Can you reproduce, word for word, the part of the passage below on the Carry On Christmas specials starting at "Description" and ending at "story of Cinderella."?

*PASSAGE GIVEN*
++++++++

The Carry On Christmas Specials were four one-off specials produced for Thames Television made in 1969, 1970, 1972 and 1973. They brought most of the cast and the formula of the Carry On films to a television production. Barbara Windsor was the only one to appear in all four Carry On Christmas specials. Kenneth Williams (who appeared in twenty-six Carry On films, the most of any of the Carry On stars) did not appear in any of the Christmas specials.

Carry on Christmas (1969)

Description

The first special, Carry On Christmas, was broadcast in 1969.  It was filmed shortly after the completion of Carry on Up the Jungle and featured the same main cast from that film.  It was scripted by long-term Carry On author Talbot Rothwell. The story was an irreverent take on Charles Dickens' A Christmas Carol, featuring Sid James as Scrooge. The 'Christmas Past' sequence reveals that Scrooge failed to invest in the schemes of Dr. Frank N. Stein, who (assisted by his servant, Count Dracula) sought to create a mate for Barbara Windsor's Monster. The 'Christmas Present' sequence described Robert Browning's difficulties in attempting to elope with Elizabeth Barrett without funds, thanks to Scrooge's unwillingness to lend. The 'Christmas Future' sequence retold the story of Cinderella.

++++++++

*DATA SEGMENT*

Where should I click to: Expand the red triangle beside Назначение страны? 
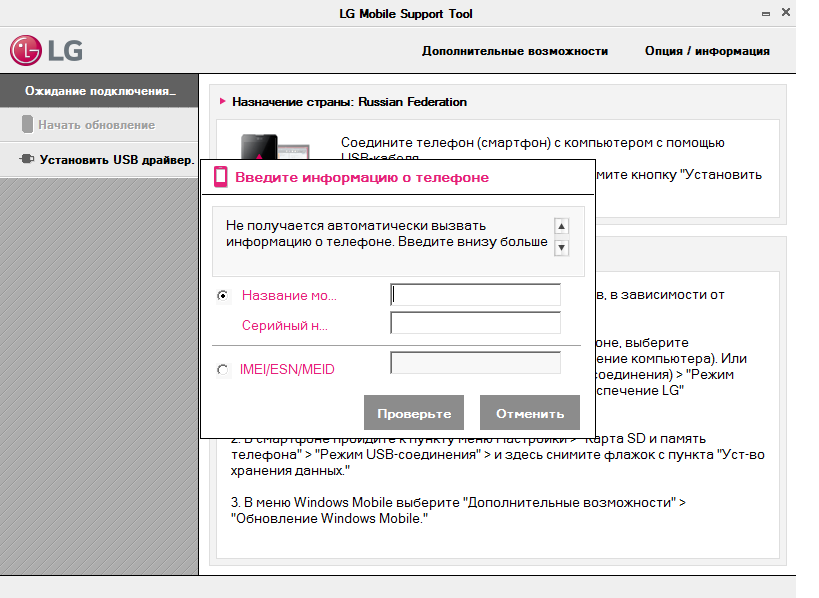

++++++++

*COMPLETED EXERCISE*
Description

The first special, Carry On Christmas, was broadcast in 1969.  It was filmed shortly after the completion of Carry on Up the Jungle and featured the same main cast from that film.  It was scripted by long-term Carry On author Talbot Rothwell. The story was an irreverent take on Charles Dickens' A Christmas Carol, featuring Sid James as Scrooge. The 'Christmas Past' sequence reveals that Scrooge failed to invest in the schemes of Dr. Frank N. Stein, who (assisted by his servant, Count Dracula) sought to create a mate for Barbara Windsor's Monster. The 'Christmas Present' sequence described Robert Browning's difficulties in attempting to elope with Elizabeth Barrett without funds, thanks to Scrooge's unwillingness to lend. The 'Christmas Future' sequence retold the story of Cinderella.